Welcome to WebmasterWorld Guest from 54.167.102.69

Forum Moderators: coopster & jatar k

Message Too Old, No Replies

How do I retrieve 'URL text' from URLs?

by use of cURL etc.

     
1:18 pm on Apr 6, 2008 (gmt 0)

Junior Member

5+ Year Member

joined:Sept 18, 2006
posts:197
votes: 0


Hi PHP experts,

I'm building a linkchecker but unfortunately I'm stuck.

I use the following code to retrieve URLs from a remote site:


//cURL-code here...

// parse the html into a DOMDocument
$dom = new DOMDocument();
@$dom->loadHTML($html);

// grab all the on the page
$xpath = new DOMXPath($dom);
$hrefs = $xpath->evaluate("/html/body//a");

for ($i = 0; $i < $hrefs->length; $i++) {
$href = $hrefs->item($i);
$url = $href->getAttribute('href');

echo 'Link: <a href="' . $url . '" title="' . $urltext . '">' . $urltext . '</a><br>';
}

My next challenge is that I wish to extract the url text:

<a href="[URL]">[URL text]</a>

... but I don't know how to do this -- what to use and how to implement it into the code above.

Any help would be much appreciated, thanks.

[edited by: OutdoorMan at 1:37 pm (utc) on April 6, 2008]

3:46 pm on Apr 7, 2008 (gmt 0)

Administrator

WebmasterWorld Administrator coopster is a WebmasterWorld Top Contributor of All Time 10+ Year Member

joined:July 31, 2003
posts:12533
votes: 0


You could use the
nodeValue
property of the dom object.
$dom = new DOMDocument(); 
@$dom->loadHTML($html);
$anchors = $dom->getElementsByTagName('a');
foreach ($anchors as $anchor) {
$url = $anchor->getAttribute('href');
$urltext = $anchor->nodeValue;
echo 'Link: <a href="' . $url . '" title="' . $urltext . '">' . $urltext . '</a><br>';
}
11:37 am on Apr 12, 2008 (gmt 0)

Junior Member

5+ Year Member

joined:Sept 18, 2006
posts:197
votes: 0


Great, coopster -- thanks :)

Though it works, I don't know why I get results like this:

...
Link 1:
Link 2: på Østmøn
Link 3:
Link 4:
...

(sometimes I get these empty lines and sometimes there's strange characters in some of the link text as shown above.)

Any suggestions?

12:40 pm on Apr 16, 2008 (gmt 0)

Administrator

WebmasterWorld Administrator coopster is a WebmasterWorld Top Contributor of All Time 10+ Year Member

joined:July 31, 2003
posts:12533
votes: 0


Have you viewed the page source itself to see what is contained in the values?

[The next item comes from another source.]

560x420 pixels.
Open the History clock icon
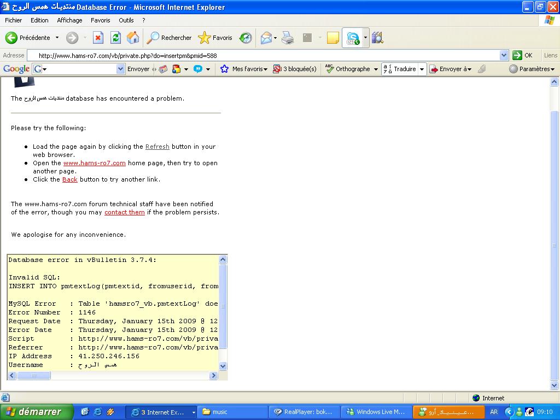[x=246, y=38]
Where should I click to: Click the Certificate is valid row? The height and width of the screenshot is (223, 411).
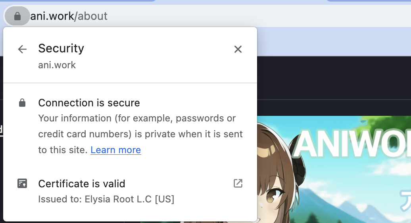pyautogui.click(x=119, y=190)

Perhaps the attributes are blank? The other issue there looks to be an encoding issue.
2:22 pm on Apr 18, 2008 (gmt 0)

Junior Member

5+ Year Member

joined:Sept 18, 2006
posts:197
votes: 0


Thanks again, coopster :)

The page source contains much more information. The empty lines are (of course) caused by empty url text: for example whenever the script returns an 'a' element that contains an 'img' element or so (Doh! I should have thought of that...)

Do you by chance have any suggestions of how to filter the results like this?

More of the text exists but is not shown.